Once you have established that a patient has had an adequate trial of first line medications and/or CBT and they have only partially responded, then it's time to think about augmentation. First, consider augmentation of SSRIs with low doses of second generation antipsychotic medications including aripiprazole, risperidone, olanzapine, and quetiapine, or low dose haloperidol. There is not much evidence to help you choose between them as far as efficacy is concerned, but side-effect profiles can help you make a choice. As you can probably guess, there are serious questions about the tradeoffs of using antipsychotics for the long-term (such as extra pyramidal symptoms, metabolic syndrome, amenorrhea, gynecomastia, etc) and you should take substantial time building alliances with your patient around acceptable risks, costs, and benefits of antipsychotic treatment.
If antipsychotics fail, there are soooo many other potential strategies that I am reminded of a proverb that a surgeon once told me while repairing a pilonidal cyst. He said, “If there are a bunch of treatments for the same thing, it means that none of them really work.” Other strategies to treat OCD include changing from an SSRI to venlafaxine, augmentation with clomipramine, buspirone, mirtazapine, lithium, D-amphetamine, topiramate, lamotrigine, N-acetylcysteine, and even memantine.
You can also try rTMS, deep brain stimulation, or neurosurgery. In my TMS series I mention the use of rTMS in OCD, but unfortunately, the evidence of efficacy does not warrant a recommendation of “Do this.” It can be tried for treatment resistant OCD, but unless your patient is completely against trials of both medications and psychotherapy, this is not something to try first or even second. TMS is attractive because it is impressive to patients, is less invasive, and has fewer systemic side effects than other treatments, but in its current form, it is just not likely to get the job done.
According to a 2019 systematic review of brain stimulation techniques published in Current Neuropharmacology, DBS showed good results when targeting the connections between the nucleus accumbens and the ventral capsule or the subthalamic nucleus. You might suggest this before suggesting something like cingulotomy. DBS and surgery are reserved for severe and intractable OCD. Surgery involves cutting or ablating tracts during procedures such as capsulotomy,
limbic leucotomy, and cingulotomy. Gamma-knife radiosurgery has also been used. Surgery is so infrequently used that the evidence for it is limited primarily to case reports, but improvements can be substantial.
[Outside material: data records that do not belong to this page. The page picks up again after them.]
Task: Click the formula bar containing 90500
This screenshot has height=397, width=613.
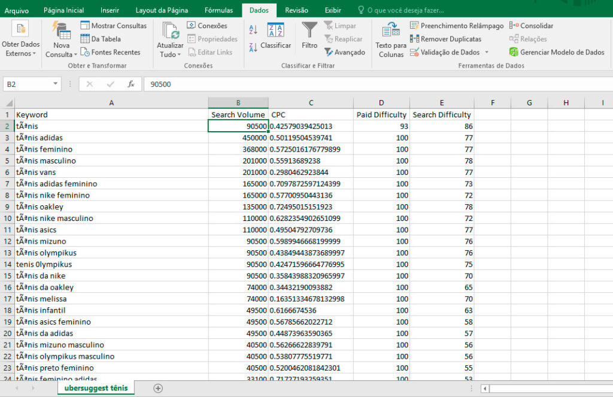Action: [x=378, y=84]
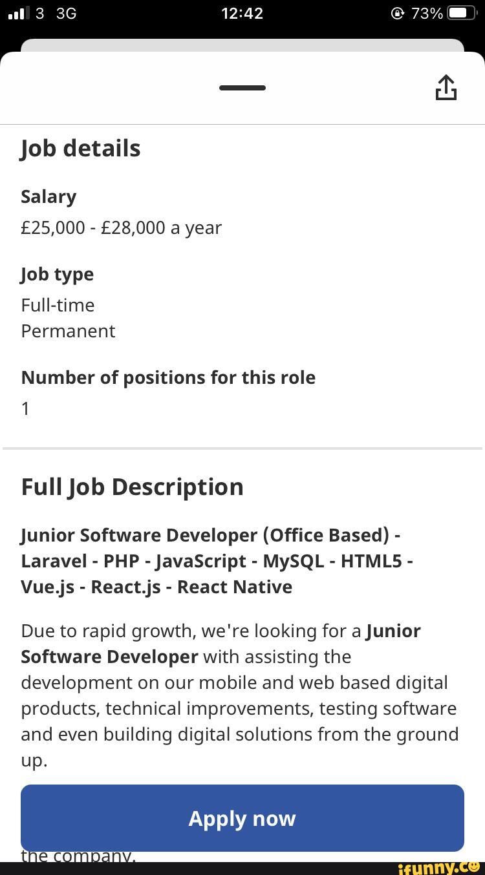This screenshot has height=875, width=485.
Task: Tap the clock showing 12:42
Action: coord(242,13)
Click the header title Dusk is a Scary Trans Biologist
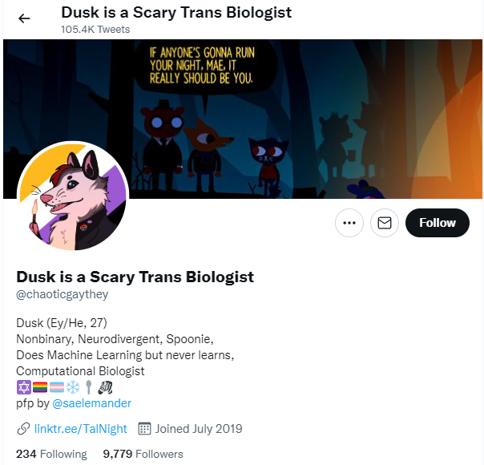Screen dimensions: 484x465 [x=176, y=13]
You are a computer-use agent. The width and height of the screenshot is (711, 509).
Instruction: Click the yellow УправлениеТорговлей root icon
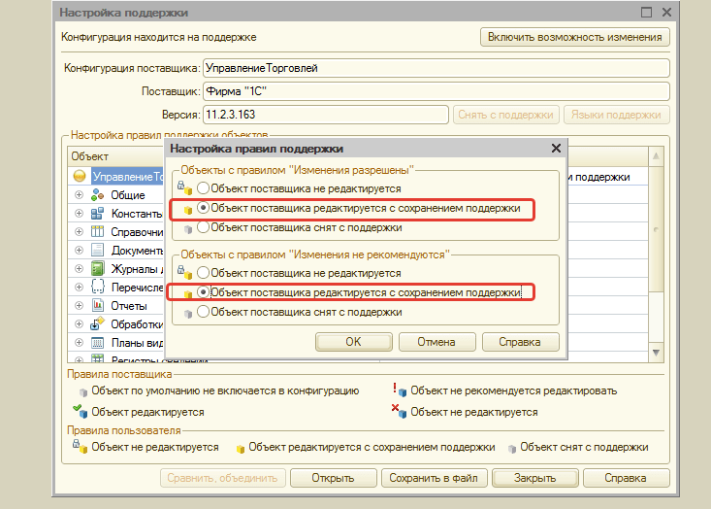[80, 177]
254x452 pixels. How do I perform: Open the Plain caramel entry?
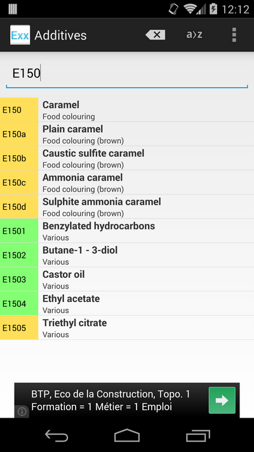pos(127,134)
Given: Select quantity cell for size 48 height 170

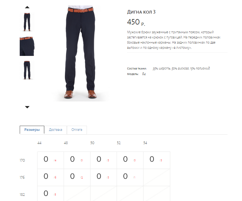Looking at the screenshot, I should [77, 160].
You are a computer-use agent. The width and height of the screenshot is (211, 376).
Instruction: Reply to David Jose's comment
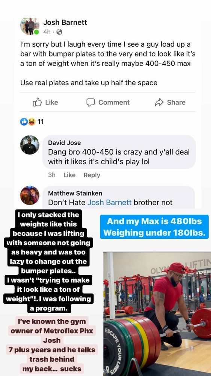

However, side effects can be substantial as well. If OCD symptoms remit because the patient is made intractably apathetic, then the benefit may not be worth the cost.
This episode included a wild romp through the possible treatments for OCD. I spent time harping on building a therapeutic alliance with your patient, because for disorders that are chronic and as difficult to treat as OCD, lack of adherence to a treatment plan is the easiest way to guarantee that it won’t work. The first step is easy. Start an SSRI and recommend CBT based therapy, but it gets very fuzzy after that.
I am Dr. O, and this has been an episode of PsyDactic Residency Edition.